What is Gamified Learning?
Gamified instruction uses design components of games and integrates them into classroom learning in some way. Many researchers have placed emphasis on specific differences between gamified learning and game-based learning, which has been defined as integrating a specific game to cultivate skills that are uniquely addressed in the game chosen. So, although gamified learning might use a particular game in instruction, this game is not the end goal of the lesson as it can be with game-based learning. Whether using a game-based learning or gamified-learning approach, it is imperative to think through intention when preparing instruction. What is the goal of the activity? What knowledge, skills, and experiences should students gain through their participation? When we start with these core questions, we can incorporate gamified lessons to help further engage students and make the learning fun. Here are five additional benefits to adding gamified elements and instruction into your classroom.
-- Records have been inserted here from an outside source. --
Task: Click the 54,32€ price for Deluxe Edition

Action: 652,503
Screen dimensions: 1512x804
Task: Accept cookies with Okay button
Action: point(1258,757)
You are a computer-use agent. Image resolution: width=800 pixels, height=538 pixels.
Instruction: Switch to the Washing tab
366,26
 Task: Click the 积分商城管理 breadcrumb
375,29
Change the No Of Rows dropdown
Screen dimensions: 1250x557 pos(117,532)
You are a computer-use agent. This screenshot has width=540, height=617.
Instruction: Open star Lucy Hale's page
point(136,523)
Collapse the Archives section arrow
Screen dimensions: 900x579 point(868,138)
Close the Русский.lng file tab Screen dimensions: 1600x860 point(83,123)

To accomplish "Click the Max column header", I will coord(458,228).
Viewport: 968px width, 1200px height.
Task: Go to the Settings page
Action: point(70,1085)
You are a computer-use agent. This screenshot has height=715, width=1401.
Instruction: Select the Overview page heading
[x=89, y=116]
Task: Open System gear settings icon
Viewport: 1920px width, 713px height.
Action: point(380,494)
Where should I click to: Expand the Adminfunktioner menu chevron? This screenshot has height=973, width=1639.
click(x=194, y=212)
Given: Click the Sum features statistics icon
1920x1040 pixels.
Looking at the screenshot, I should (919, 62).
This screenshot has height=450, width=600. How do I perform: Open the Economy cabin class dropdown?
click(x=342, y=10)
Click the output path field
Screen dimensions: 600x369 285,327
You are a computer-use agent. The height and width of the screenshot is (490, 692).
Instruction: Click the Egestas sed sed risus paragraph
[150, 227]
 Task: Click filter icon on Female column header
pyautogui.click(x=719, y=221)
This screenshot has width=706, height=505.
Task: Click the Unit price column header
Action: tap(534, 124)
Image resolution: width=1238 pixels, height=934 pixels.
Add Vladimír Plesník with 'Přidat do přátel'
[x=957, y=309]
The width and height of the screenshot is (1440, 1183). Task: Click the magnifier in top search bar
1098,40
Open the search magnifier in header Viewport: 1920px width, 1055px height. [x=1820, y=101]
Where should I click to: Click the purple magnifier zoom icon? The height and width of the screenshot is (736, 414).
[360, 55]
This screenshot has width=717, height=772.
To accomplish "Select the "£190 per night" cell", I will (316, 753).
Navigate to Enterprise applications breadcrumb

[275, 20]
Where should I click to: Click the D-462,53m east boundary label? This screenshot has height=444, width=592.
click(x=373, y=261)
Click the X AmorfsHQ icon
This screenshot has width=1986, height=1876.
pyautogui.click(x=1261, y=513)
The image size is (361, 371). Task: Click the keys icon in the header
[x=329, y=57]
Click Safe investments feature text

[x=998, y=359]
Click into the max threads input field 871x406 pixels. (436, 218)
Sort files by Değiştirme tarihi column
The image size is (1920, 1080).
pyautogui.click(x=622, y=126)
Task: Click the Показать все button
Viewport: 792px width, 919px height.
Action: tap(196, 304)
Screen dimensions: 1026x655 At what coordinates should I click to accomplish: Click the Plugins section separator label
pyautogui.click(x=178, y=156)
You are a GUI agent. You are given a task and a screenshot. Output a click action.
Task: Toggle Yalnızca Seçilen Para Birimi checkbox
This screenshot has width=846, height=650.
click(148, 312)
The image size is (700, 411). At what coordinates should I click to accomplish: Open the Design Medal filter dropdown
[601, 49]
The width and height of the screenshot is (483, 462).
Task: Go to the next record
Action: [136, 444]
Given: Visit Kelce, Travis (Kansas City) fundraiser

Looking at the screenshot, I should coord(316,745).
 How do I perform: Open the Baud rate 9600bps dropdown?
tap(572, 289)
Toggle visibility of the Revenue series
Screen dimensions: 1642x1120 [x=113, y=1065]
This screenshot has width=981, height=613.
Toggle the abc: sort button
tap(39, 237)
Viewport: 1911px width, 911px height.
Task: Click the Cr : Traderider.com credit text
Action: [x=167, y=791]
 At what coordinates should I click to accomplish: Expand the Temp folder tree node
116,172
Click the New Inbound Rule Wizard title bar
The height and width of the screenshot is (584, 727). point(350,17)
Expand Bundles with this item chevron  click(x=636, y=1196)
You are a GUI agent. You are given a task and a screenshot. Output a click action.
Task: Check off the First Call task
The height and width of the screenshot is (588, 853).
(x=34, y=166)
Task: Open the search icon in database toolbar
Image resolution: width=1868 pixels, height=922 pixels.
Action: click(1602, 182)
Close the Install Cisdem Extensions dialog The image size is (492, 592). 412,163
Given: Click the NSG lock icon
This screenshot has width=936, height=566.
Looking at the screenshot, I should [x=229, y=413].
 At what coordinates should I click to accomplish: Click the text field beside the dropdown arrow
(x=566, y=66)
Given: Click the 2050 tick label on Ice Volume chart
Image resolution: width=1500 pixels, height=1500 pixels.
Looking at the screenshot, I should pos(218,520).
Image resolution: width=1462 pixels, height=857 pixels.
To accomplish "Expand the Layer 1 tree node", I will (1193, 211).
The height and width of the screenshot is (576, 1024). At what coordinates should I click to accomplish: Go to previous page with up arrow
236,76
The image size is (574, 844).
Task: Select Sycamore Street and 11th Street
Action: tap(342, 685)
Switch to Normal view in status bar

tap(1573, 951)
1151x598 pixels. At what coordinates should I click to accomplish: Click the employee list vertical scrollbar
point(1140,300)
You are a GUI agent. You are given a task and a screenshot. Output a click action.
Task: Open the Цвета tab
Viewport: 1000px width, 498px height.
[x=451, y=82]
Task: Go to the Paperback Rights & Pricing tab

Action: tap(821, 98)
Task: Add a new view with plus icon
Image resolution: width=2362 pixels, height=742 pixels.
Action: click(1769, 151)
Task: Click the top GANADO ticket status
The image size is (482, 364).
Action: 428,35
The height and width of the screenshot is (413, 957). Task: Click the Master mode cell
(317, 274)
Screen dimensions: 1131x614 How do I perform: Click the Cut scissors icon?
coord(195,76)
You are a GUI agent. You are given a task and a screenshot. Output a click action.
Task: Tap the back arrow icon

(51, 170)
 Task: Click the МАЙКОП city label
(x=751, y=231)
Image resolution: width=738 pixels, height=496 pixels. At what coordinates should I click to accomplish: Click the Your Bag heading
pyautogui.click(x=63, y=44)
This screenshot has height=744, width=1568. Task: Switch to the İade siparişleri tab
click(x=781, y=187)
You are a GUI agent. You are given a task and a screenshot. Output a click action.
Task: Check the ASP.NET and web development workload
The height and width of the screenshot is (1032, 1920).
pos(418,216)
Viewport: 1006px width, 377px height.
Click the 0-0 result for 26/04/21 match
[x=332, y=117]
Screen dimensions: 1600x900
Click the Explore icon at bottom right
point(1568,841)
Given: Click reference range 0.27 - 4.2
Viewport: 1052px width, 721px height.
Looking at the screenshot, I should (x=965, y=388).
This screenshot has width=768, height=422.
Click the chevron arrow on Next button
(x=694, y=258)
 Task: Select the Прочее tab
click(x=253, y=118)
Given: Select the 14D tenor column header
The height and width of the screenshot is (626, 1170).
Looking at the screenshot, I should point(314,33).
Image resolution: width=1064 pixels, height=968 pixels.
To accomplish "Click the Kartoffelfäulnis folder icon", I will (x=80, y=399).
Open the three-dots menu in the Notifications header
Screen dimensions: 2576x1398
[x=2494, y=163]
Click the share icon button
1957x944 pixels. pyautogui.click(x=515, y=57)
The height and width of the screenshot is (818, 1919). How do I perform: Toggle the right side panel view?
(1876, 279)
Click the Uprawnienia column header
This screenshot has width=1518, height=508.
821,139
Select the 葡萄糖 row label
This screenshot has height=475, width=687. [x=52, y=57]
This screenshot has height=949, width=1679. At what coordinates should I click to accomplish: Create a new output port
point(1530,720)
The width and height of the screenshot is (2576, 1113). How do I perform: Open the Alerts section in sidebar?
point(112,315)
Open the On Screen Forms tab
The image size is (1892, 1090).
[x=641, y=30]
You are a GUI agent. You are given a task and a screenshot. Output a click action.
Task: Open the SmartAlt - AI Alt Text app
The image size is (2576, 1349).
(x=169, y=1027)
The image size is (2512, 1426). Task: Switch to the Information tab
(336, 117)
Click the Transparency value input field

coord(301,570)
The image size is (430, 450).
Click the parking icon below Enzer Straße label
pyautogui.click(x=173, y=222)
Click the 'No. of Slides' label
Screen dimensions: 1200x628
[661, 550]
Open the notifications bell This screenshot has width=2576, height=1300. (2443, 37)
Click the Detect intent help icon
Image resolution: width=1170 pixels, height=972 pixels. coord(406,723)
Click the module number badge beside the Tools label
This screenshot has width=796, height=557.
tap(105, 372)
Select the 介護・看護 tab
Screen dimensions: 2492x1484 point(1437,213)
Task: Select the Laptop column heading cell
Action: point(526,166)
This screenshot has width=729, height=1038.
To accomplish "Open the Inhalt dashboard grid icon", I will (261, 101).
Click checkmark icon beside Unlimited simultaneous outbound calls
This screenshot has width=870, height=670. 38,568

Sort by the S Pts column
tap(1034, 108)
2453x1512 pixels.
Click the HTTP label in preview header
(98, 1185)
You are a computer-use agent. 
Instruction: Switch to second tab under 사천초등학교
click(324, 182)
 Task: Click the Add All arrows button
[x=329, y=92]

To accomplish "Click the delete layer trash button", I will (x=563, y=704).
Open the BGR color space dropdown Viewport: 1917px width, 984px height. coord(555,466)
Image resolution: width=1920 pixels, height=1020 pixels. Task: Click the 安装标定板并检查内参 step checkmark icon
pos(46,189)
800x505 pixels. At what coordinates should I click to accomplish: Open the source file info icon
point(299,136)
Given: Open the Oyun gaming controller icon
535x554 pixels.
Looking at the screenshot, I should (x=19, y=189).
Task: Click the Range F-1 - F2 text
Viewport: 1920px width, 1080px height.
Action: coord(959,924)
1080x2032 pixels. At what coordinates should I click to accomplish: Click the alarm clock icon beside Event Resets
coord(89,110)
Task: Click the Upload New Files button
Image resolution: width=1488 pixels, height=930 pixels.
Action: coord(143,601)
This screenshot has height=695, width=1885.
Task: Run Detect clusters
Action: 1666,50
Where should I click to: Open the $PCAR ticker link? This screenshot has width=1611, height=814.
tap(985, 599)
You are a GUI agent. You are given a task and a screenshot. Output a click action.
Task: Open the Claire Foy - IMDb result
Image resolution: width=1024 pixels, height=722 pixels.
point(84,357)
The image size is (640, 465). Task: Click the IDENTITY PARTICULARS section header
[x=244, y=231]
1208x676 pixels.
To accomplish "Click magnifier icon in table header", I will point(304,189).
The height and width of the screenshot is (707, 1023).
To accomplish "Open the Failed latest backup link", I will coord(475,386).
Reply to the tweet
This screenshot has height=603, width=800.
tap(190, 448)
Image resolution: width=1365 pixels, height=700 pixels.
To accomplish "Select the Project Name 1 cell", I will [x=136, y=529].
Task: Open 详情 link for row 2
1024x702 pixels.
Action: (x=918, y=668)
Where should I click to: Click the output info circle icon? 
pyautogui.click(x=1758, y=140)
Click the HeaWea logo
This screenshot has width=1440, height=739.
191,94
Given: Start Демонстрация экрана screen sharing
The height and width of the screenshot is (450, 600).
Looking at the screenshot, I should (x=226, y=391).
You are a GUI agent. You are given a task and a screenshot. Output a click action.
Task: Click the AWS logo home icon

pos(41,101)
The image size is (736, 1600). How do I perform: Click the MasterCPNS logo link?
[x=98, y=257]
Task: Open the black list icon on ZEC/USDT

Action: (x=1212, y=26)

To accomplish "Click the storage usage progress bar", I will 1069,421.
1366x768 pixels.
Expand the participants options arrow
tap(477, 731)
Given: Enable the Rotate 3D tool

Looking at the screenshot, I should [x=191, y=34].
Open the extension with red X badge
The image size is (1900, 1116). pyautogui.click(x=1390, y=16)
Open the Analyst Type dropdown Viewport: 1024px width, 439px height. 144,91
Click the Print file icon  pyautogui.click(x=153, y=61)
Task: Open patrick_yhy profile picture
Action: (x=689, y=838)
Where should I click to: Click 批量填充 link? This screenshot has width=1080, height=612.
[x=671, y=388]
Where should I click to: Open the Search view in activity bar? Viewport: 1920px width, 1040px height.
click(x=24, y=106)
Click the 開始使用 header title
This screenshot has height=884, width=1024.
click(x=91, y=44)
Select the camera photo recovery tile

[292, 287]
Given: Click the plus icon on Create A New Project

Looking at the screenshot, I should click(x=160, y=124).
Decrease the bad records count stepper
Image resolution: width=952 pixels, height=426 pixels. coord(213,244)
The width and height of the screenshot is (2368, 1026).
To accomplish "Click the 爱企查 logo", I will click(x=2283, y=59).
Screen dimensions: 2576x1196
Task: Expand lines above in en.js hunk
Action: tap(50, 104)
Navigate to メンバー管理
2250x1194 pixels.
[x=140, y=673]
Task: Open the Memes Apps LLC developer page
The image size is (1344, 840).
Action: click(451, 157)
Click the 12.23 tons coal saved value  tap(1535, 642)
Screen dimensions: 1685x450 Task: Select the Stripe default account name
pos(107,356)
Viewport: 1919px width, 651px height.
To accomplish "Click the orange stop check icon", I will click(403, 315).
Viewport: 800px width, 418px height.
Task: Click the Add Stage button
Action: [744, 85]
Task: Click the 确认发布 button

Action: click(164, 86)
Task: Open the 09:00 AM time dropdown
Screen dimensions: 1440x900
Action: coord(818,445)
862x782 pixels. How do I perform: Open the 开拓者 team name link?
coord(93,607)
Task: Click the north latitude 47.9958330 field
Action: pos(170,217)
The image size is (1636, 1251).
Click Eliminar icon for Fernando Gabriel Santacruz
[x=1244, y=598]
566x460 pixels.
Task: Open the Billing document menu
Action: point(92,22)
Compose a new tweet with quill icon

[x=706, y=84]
1. Students learn through experience.
Gamified instruction requires active participation. Students experience the learning rather than passively taking it in. Therefore, gamification can empower students to engage in and be the drivers of their own learning. Students can draw their own conclusions from these experiences rather than having a teacher tell them what they are supposed to get out of it. It can also provide opportunities for students to learn from each other instead of the instructor. When students are given choices to discover and experience their learning, it is a more engaging and effective way to learn. As John Dewey said, “Give the pupils something to do, not something to learn; and the doing is of such a nature as to demand thinking, or the intentional noting of connections; learning naturally results.”
2. It builds executive function skills.
Providing students with opportunities to play games or use gamified elements can help build executive functioning skills. According to research done at Harvard University, playing games gives students practice in skills that strengthen working memory, inhibitory control, and cognitive flexibility. Competency of these skills can help students complete tasks, more easily modify strategies or priorities, ignore distractions, and retain attention. When students have strong executive functioning skills, the benefits can be seen in many facets of their lives. Executive functioning skills can even be a predictor of achievement. In fact, Wendy Ostroff, author of the book Cultivating Curiosity in K-12 Classrooms, says that testing well on executive functioning skills is a key way to predict a student’s success in school. Gamified experiences support students in learning how to manage their emotions. There are rules to follow in games, just like there are rules in life. And when the game does not go their way, students get to practice failure, which is an imperative part of the learning process. Failing in a game can feel much safer than failing during a typical class lesson.
3. It incorporates play, which is imperative for students of all ages.
When discussing gamified learning, play is also inherently a part of the conversation. When students are participating in gamified instruction, they are playing a game to some extent. Play is important because it is how students can learn without consequences. Because it is self-directed, it challenges students while they are in a low-stress environment and allows them to experiment, explore, and fail as a method of learning. Play might look different as students get older, but it is still imperative to the learning process. It enables curiosity and creativity in students because they are given the space to ask questions and pursue their own answers.
4. Students practice 21st-century skills.
Adding gamified elements into teaching practices can cultivate 21st-century skills such as collaboration, critical thinking, creativity, perseverance, and communication. For example, in order to compete in any game, students typically follow a strategy or plan of some kind. However, before a strategy can be employed, students brainstorm creative approaches and critically think about which strategy makes the most sense. Then, they try to follow the strategy they landed on, but game situations constantly shift and require flexibility and perseverance. Students must continuously reevaluate their strategy while competing, and when one strategy fails, they must try a new one. Collaboration and communication look different in every gamified experience, but they are always a part of the game. Students will need to practice and master 21st-century skills in order to be prepared for a future that we cannot yet predict. Although these skills can be fostered in other situations, gamified learning is a unique approach that gives students a chance to practice in a low-risk environment.
5. Gamifying can be culturally responsive.
Gamifying instruction can be a way to employ culturally responsive teaching. Zaretta Hammond, author of Culturally Responsive Teaching and The Brain: Promoting Authentic Engagement and Rigor Among Culturally and Linguistically Diverse Students, says that although it can be misunderstood and simplified as teaching through a social justice lens, CRT is about accelerating student achievement, and one strategy of CRT includes utilizing students’ home cultural learning methods. CRT incorporates the strategies often used to teach at home in order to achieve learning growth. Games are one way families spend time together, and they are used as a tool for teaching their children valuable life lessons. According to Hammond, games also utilize elements that are embedded in some oral cultural traditions like, “repetition, solving a puzzle, making connections between things that don’t seem to be related.” In addition, as mentioned above, games are also a social experience. Gamifying the learning shifts the focus from a teacher-centered model to student centered. It gives students opportunities to connect, learn from, and help each other. In the book The Science Teacher’s Toolbox, co-authors Mandi White and Tara Dale write that when students are able to share and connect to both content and each other, they stay more engaged and are more likely to have a positive learning experience. When students can build relationships and hear perspectives different from their own, they feel safe to take risks that help them learn. This is imperative to student growth.